First off, every band needs a clear identity. In football, the coaches and players know whether they are a power running and defensive team, or a high-powered offensive team. This is your overall plan for who you are as a band (or as a solo artist). You need to know who you are, what you are good at, and what you have to offer so that people can clearly and easily identify what it is you’re doing, and hopefully want to buy it! Knowing who you are not is equally important, which brings us to our next lesson:
Put your players in a position to succeed. Some musicians are role players, who are competent at what they do, but aren’t going to be superstars. These guys/girls are your line. They are there to offer support and protection to your star players. Often these are your rhythm guitarists, bassists, or drummers. If you don’t have a solid foundation, you don’t have much, and your quarterback is going to be sacked. Of course, the lead singer is the QB, being the focal point of the offense and often calling (songs) plays before the (count off) snap.

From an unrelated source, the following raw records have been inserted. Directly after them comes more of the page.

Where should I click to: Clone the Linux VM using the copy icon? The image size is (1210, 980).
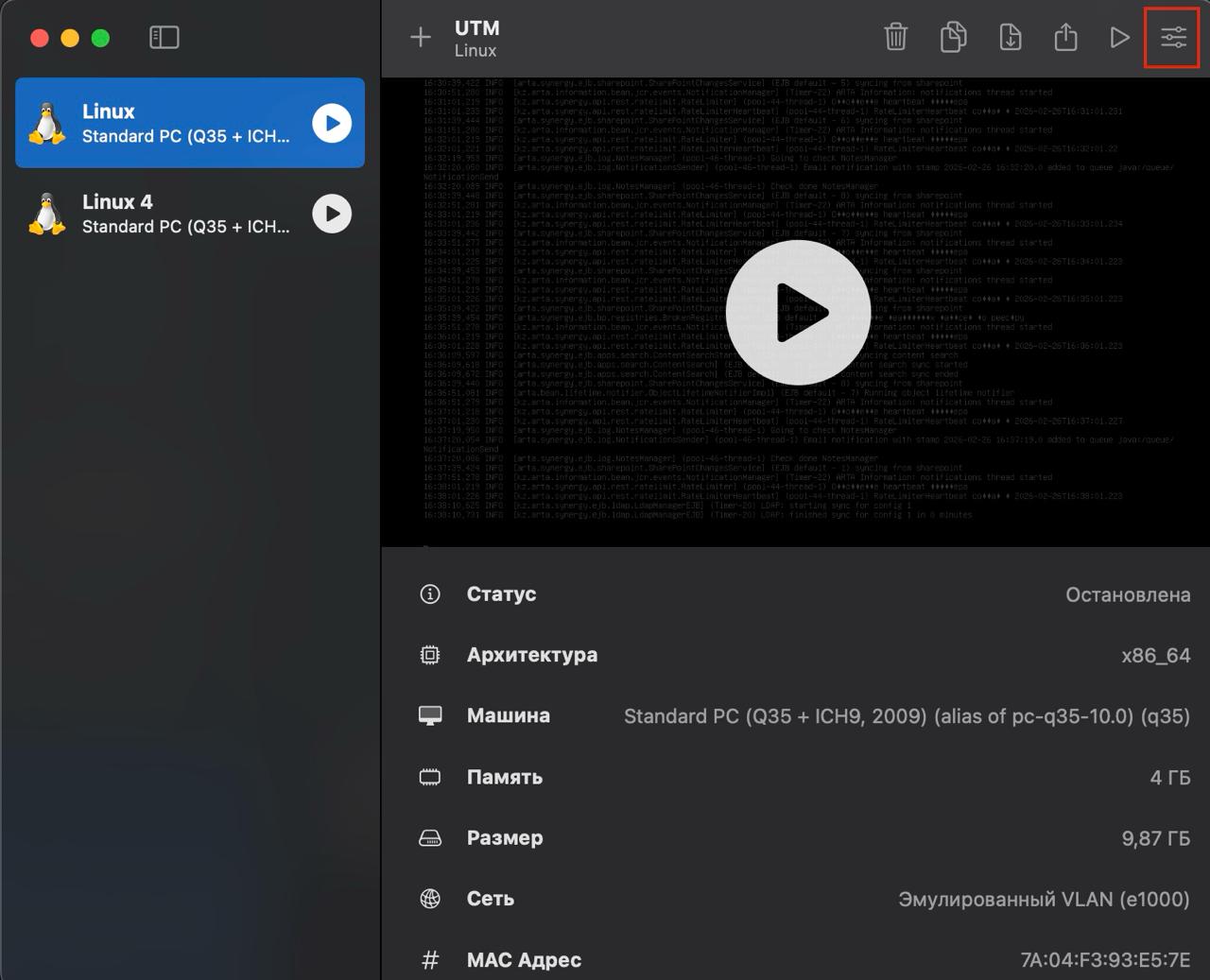[952, 38]
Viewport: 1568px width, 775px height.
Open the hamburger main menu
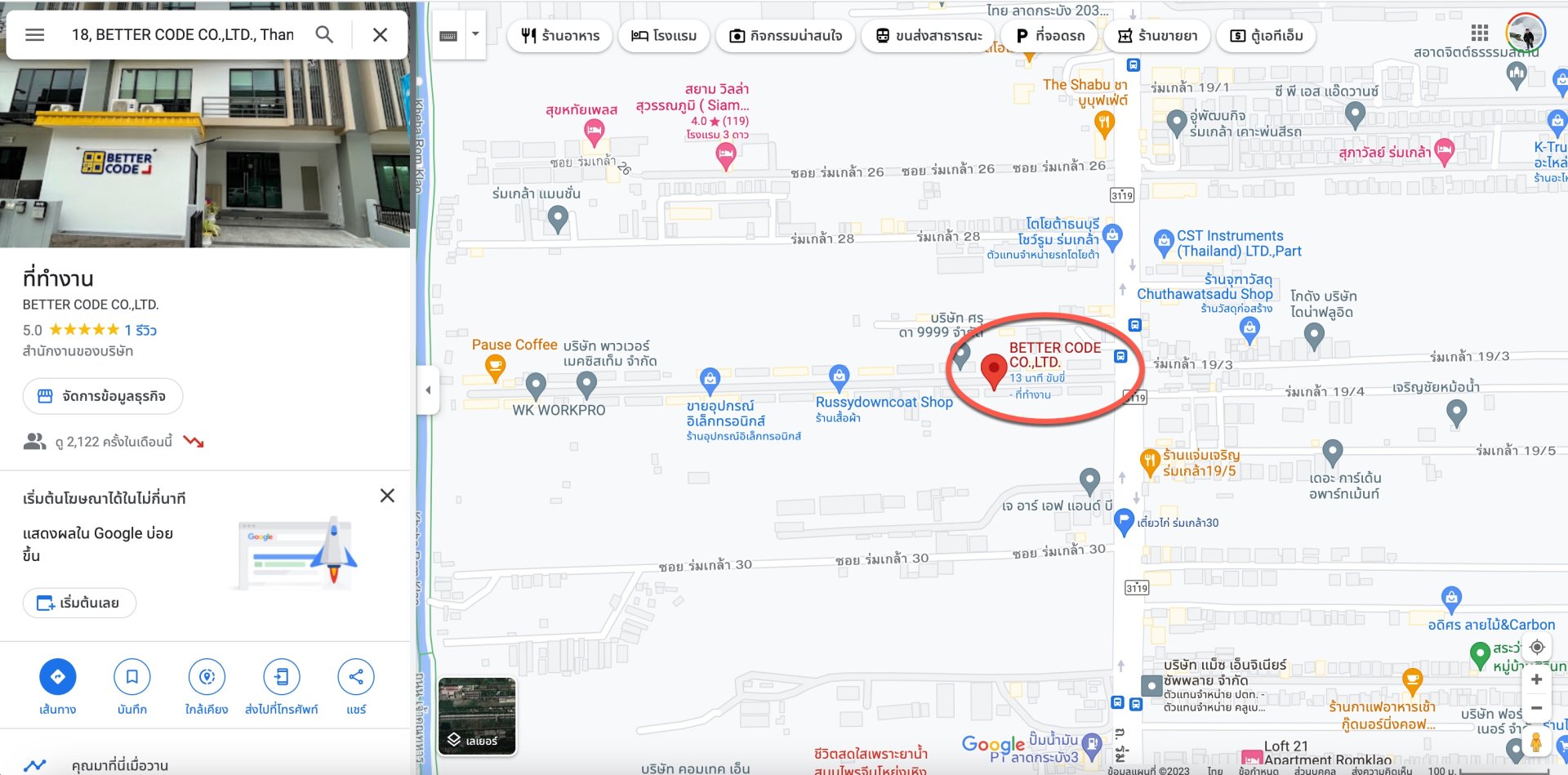coord(34,35)

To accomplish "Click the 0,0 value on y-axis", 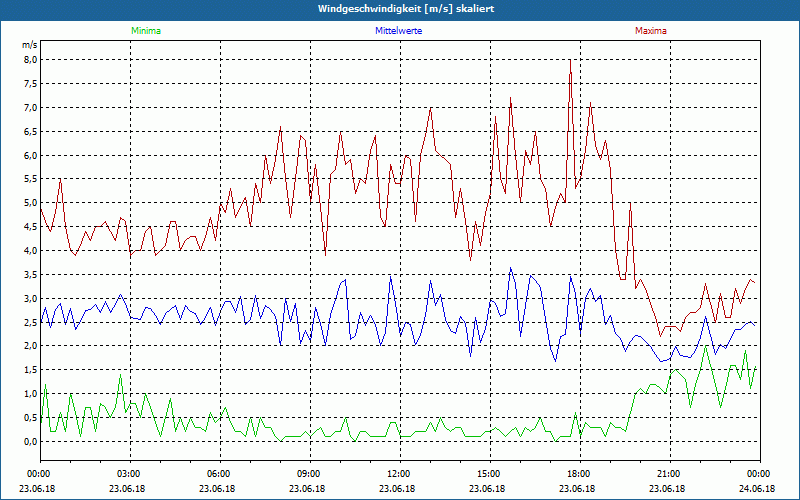I will [x=30, y=441].
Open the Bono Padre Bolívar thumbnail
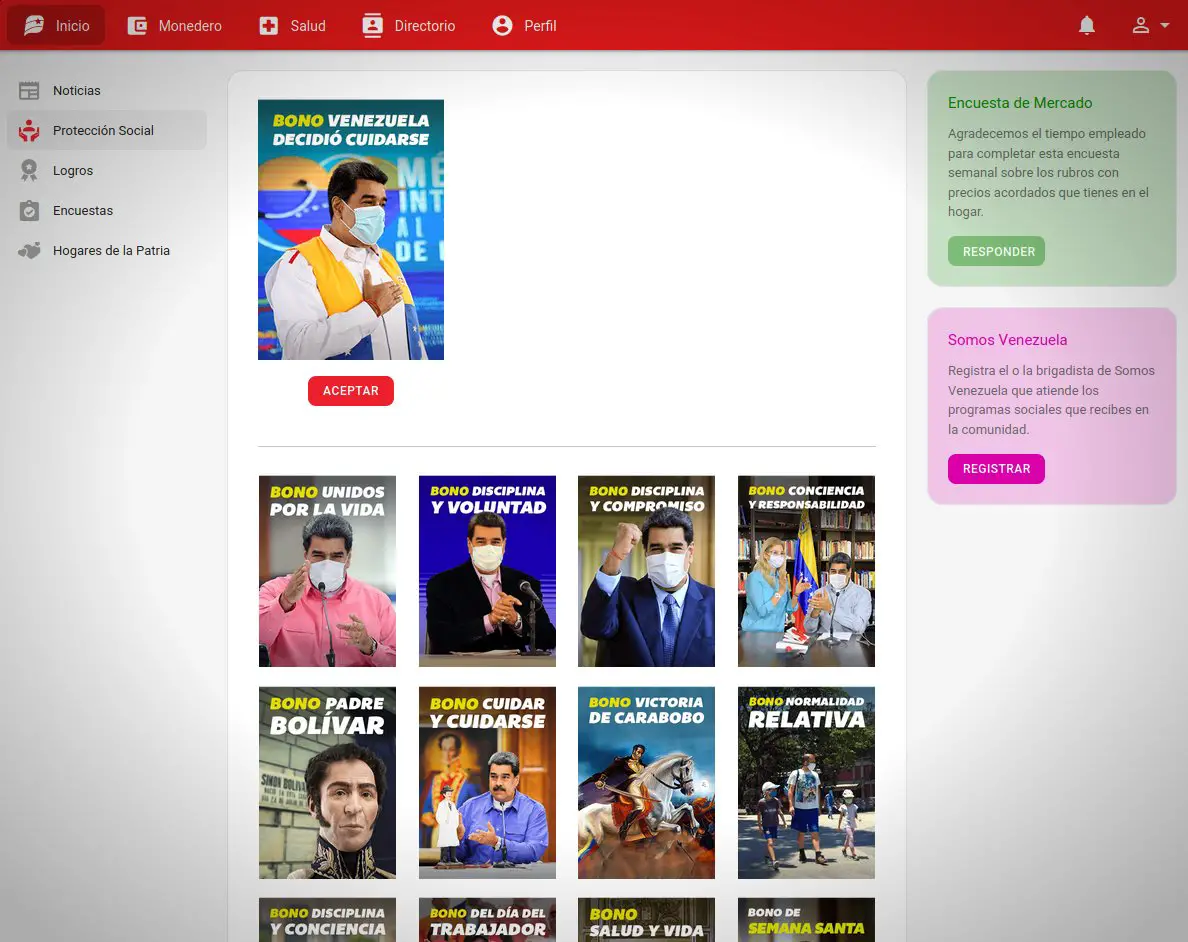This screenshot has height=942, width=1188. click(327, 782)
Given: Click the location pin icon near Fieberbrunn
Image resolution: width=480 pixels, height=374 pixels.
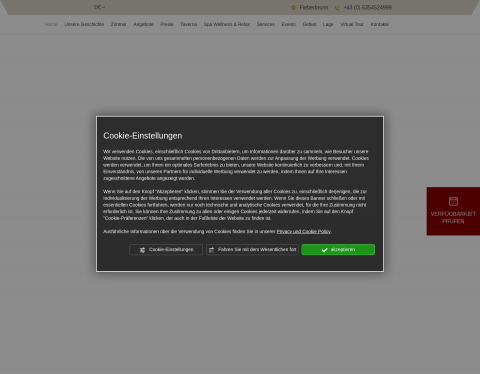Looking at the screenshot, I should 293,8.
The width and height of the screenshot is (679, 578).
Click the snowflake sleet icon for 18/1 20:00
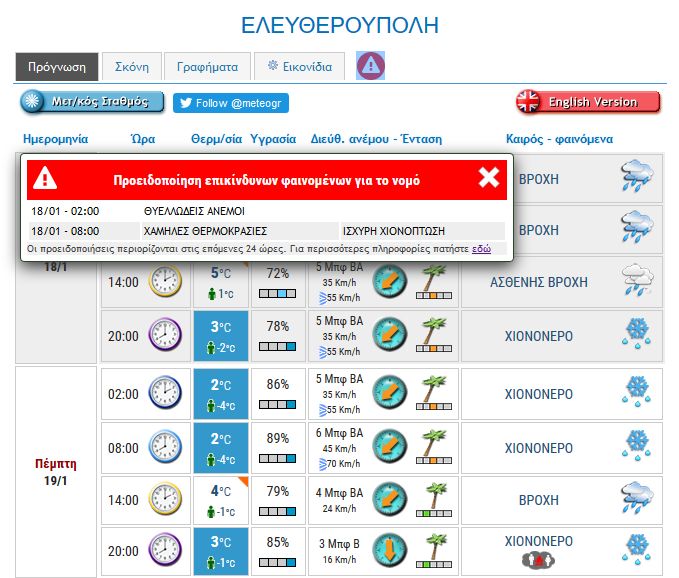(x=635, y=334)
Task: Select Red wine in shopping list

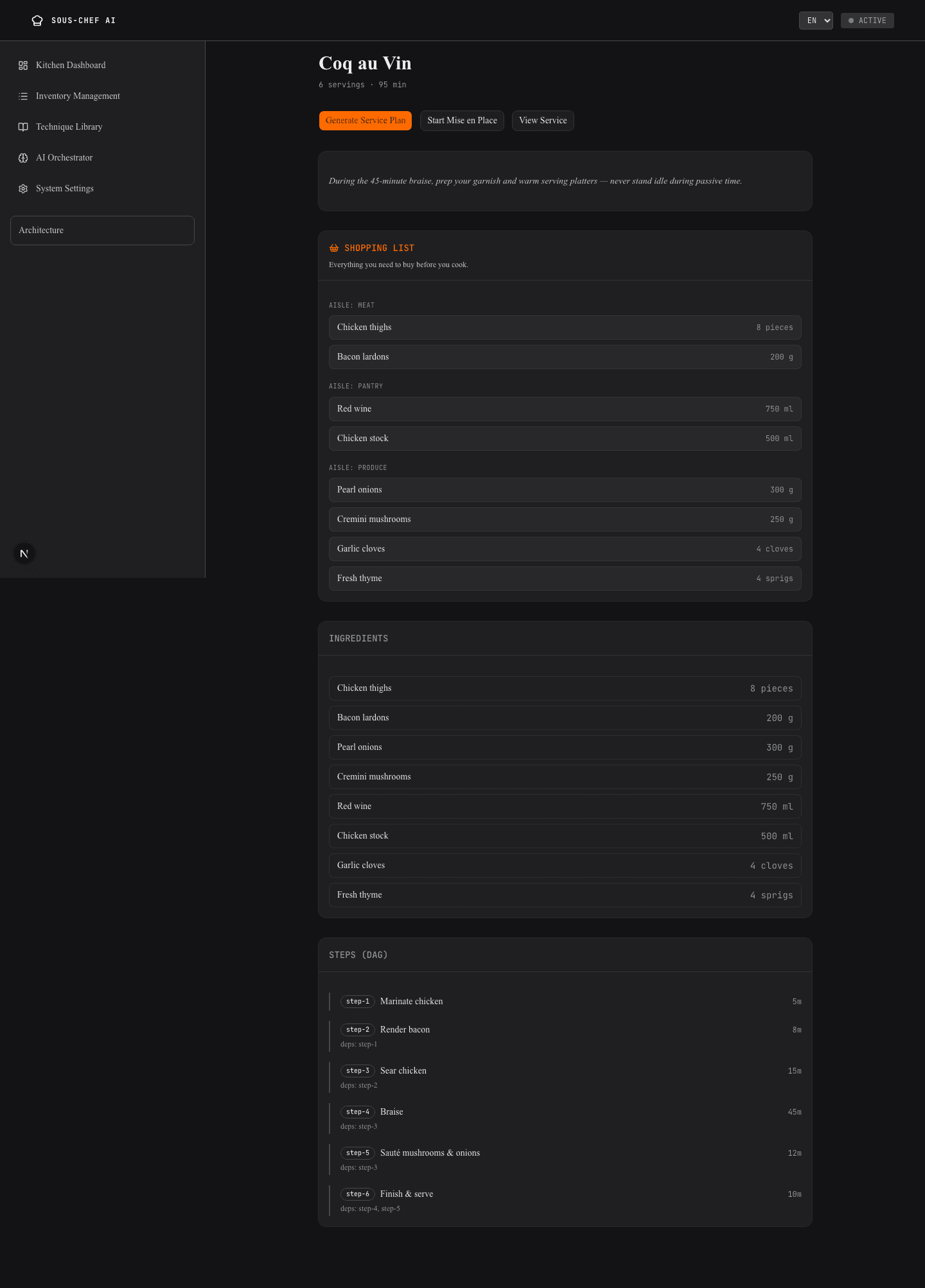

They also, for better or worse, get most of the glory, and the blame.
Your melody instruments and soloists are your wide recievers and running backs. The singer will hand off to them for lead breaks and to carry the melody between verses and choruses. These folks need to be your star players… One mistake I see a lot of bands make is putting players at the wrong position. It is up to the coaches (band leader, managers) to figure this part out, and let people do what they do best. While all the band members should be competent musicians who could play whatever role you ask of them, just like all the players are athletes, if you have a guy blocking who should be running the ball, you have problems!
Write and play to your strengths. In every group, the individual members will be better suited to different things. Write material for the players you have. Don’t ask three chord strummers to play Led Zeppelin riffs, and don’t expect your technical metal drummer to be able to properly swing an old school motown or funk beat. Good songwriters and band leaders do this naturally, and this would be a great thing for budding band leaders to look at, and an easy way to improve. Don’t force people to do what they’re not good at. By all means, recruit the right people for your project if you can, and then make half-time adjustments to win with who you’ve got.